An uptick in holiday and early spring sales and offerings of truly salable men’s wear at more reasonable prices boosted optimism among buyers at MAGIC, Project, MRket, Capsule and ENK Vegas. Vintage Americana and rugged outdoor-inspired sportswear, nondenim bottoms, chunky sweaters and hybrid outerwear were among the top trends at the shows.
Although retailers were still keeping a close eye on inventories, they opened their wallets a bit to make sure their stores will be stocked for the marginal improvement in business they’re expecting as the year progresses.
“I noticed the tone was much better this time,” said Ken Giddon, president of Rothmans, a men’s specialty store based in New York. “It’s the Darwinian effect of the thinning of the herd. The people who were in trouble weren’t at the shows, and those who survived are in better shape and tired of being down. I know I went there in a much better mood.”
Giddon said he found several interesting items at the shows that he was planning to add to his store for fall. “Our job is to find good product,” he said. “These days, you can get any product at any price, anywhere from Gilt Groupe and Rue La La to Macy’s to the outlets, so great service and differentiated merchandise are what will save the specialty store.”

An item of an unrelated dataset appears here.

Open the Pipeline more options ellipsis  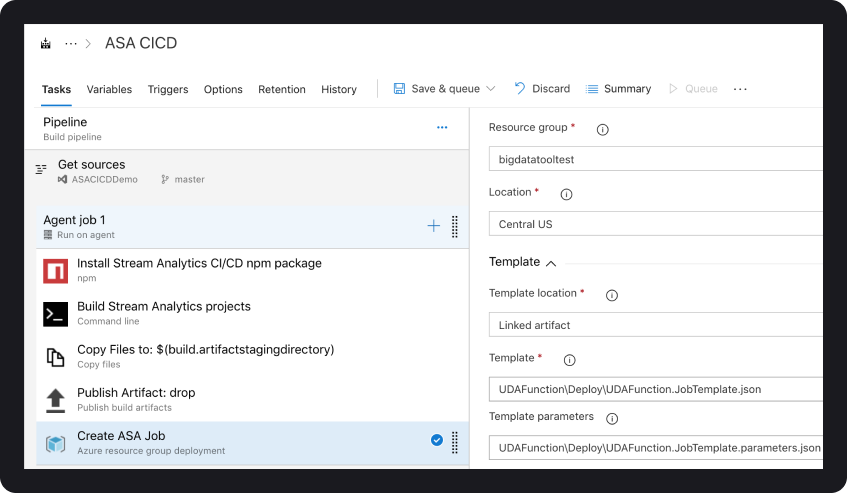pos(442,128)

Jonathan Greller, senior vice president and general merchandise manager of men’s wear for Lord & Taylor, found some patterned sport shirts with “a more modern sensibility” at Project and MAGIC, and was also shopping for T-shirts, which have been strong for the store. “We’re always looking for trends,” he said.
Scott Baskin of Mark Shale in Chicago said he sees “a light at the end of the tunnel.” Shopping Robert Graham shirts at Project, Baskin said the overall men’s market “looks good. There’s lots of fresh-looking, salable product and the prices are pretty good.” He primarily focused on sportswear and denim at the Vegas shows since the tailored clothing business has been more of a struggle for his store.
Retailers seeking to shop the MAGIC Marketplace in its entirety had to split their time between MAGIC Man, which continued its makeover this season with a move to the Mandalay Bay Convention Center alongside sister event Project, and the WWDMAGIC women’s show, Pool and the newly launched FN Platform footwear shows, which were housed at the Las Vegas Convention Center.
Chris DeMoulin, president of MAGIC International, called the dual campus approach a success. Although he acknowledged that it may “take a little getting used to,” the consensus after speaking to hundreds of retailers and exhibitors is that the men’s community was happy to have MAGIC and Project in the same place, he said. The shuttle system of buses and limousines that transported buyers between the two locations was effective, he said, and generally took less than 25 minutes.
“We moved nearly 20,000 people back and forth,” he said. “We will do our postshow research, but most of the feedback we got was pretty positive.”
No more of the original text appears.